Longschade of IDL?

In januari heb ik ook longonderzoeken ondergaan: een longdiffusietest en een spirometrietest. Daaruit bleek dat mijn longdiffusie slechts 44% is. De longdiffusie zegt iets over hoe goed zuurstof vanuit mijn longen in mijn bloed komt. Bij een normaal gezond persoon ligt dat percentage rond de 100%. Bij mij werkt minder dan de helft van de longcapaciteit zoals het zou moeten.

Daarnaast werd er fibrose in beide longen vastgesteld. Fibrose betekent dat er littekenweefsel in de longen zit, waardoor deze minder soepel worden. Dat maakt ademhalen moeilijker en zorgt ervoor dat ik snel benauwd ben of uitgeput raak bij inspanning – zelfs bij simpele dingen zoals praten of traplopen.

Hoe ernstig is dit?

Een longdiffusie van 44% in combinatie met fibrose in beide longen wijst op ernstige, blijvende schade. Dit beïnvloedt mijn energieniveau, mijn zelfstandigheid en mijn ademhaling. Het maakt ook dat mijn lichaam minder goed zuurstof opneemt, wat gevolgen heeft voor al mijn organen en herstelvermogen.

Op 10 juni onderga ik opnieuw onderzoeken in het Erasmus MC om te kijken of de longfunctie veranderd is sinds januari. En mogelijk dat de diagnose m.b.t. de longen ook foutief is, net als mijn vorige diagnosering vanuit het Jeroen Bosch Ziekenhuis.

Tot slot

Alles bij elkaar – de MCTD, Sjögren, longschade, het trombosebeen, de embolieën, de spierzwakte – maakt dat mijn dagelijks leven ingrijpend veranderd is. Ik ben afhankelijker geworden van anderen, mijn energieniveau is beperkt en mijn gezondheid vraagt constante medische aandacht. Toch probeer ik elke dag opnieuw mijn grenzen te herkennen, hulp te accepteren en goed voor mijn lichaam te zorgen binnen wat nog mogelijk is.

**AANGELEVERDE GEGEVENS**
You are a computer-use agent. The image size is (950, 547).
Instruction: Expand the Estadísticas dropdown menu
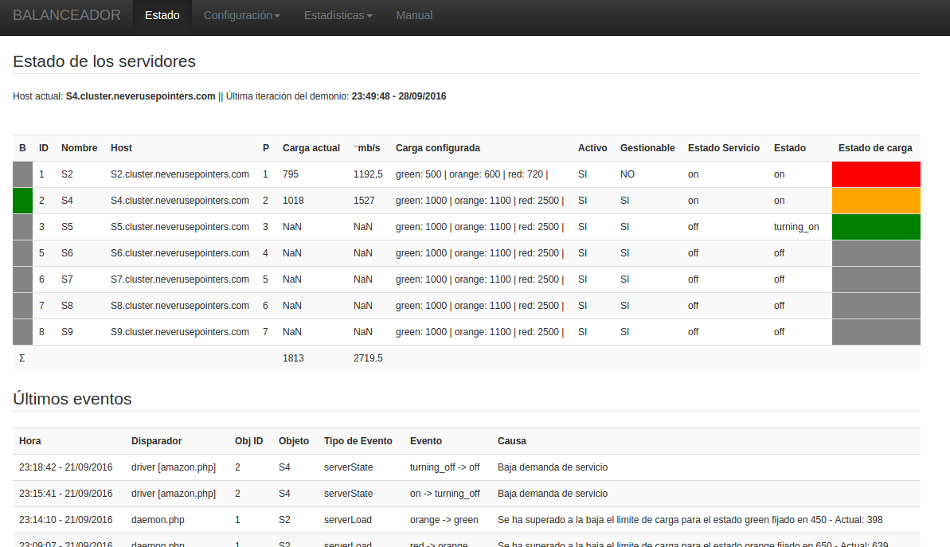337,16
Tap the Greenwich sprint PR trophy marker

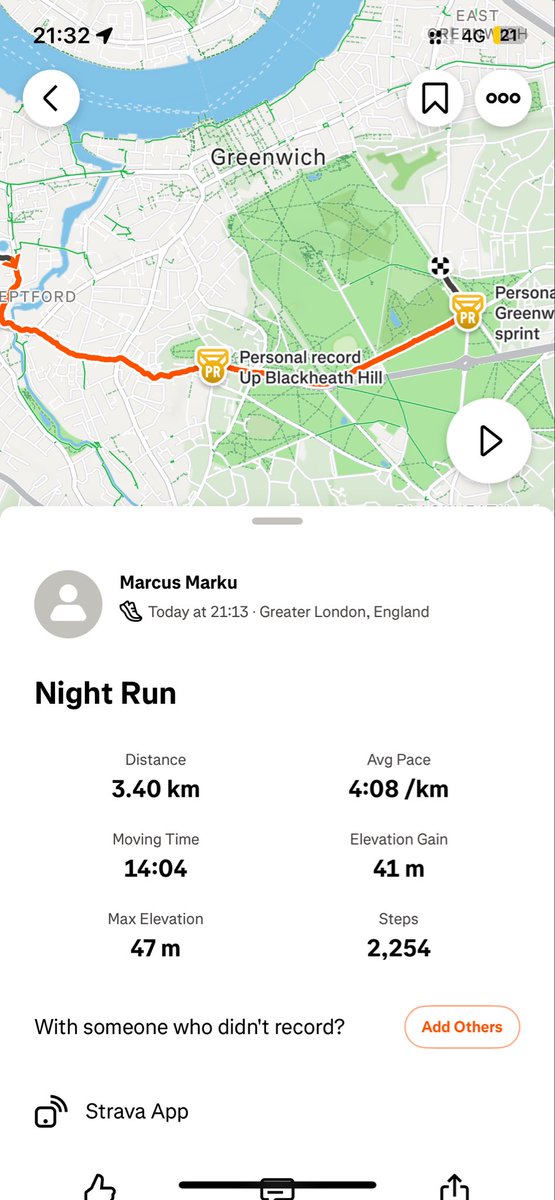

**OPDRACHT**
Schrijf het stuk uit de tekst over longschade opnieuw op: begin bij de woorden met "Longschade of IDL?" en stop na "het zou moeten.". Vervang daarin "januari" door "februari". De gegevens vormen apart materiaal en staan los van de tekst over longschade.

**UITWERKING**
Longschade of IDL?

In februari heb ik ook longonderzoeken ondergaan: een longdiffusietest en een spirometrietest. Daaruit bleek dat mijn longdiffusie slechts 44% is. De longdiffusie zegt iets over hoe goed zuurstof vanuit mijn longen in mijn bloed komt. Bij een normaal gezond persoon ligt dat percentage rond de 100%. Bij mij werkt minder dan de helft van de longcapaciteit zoals het zou moeten.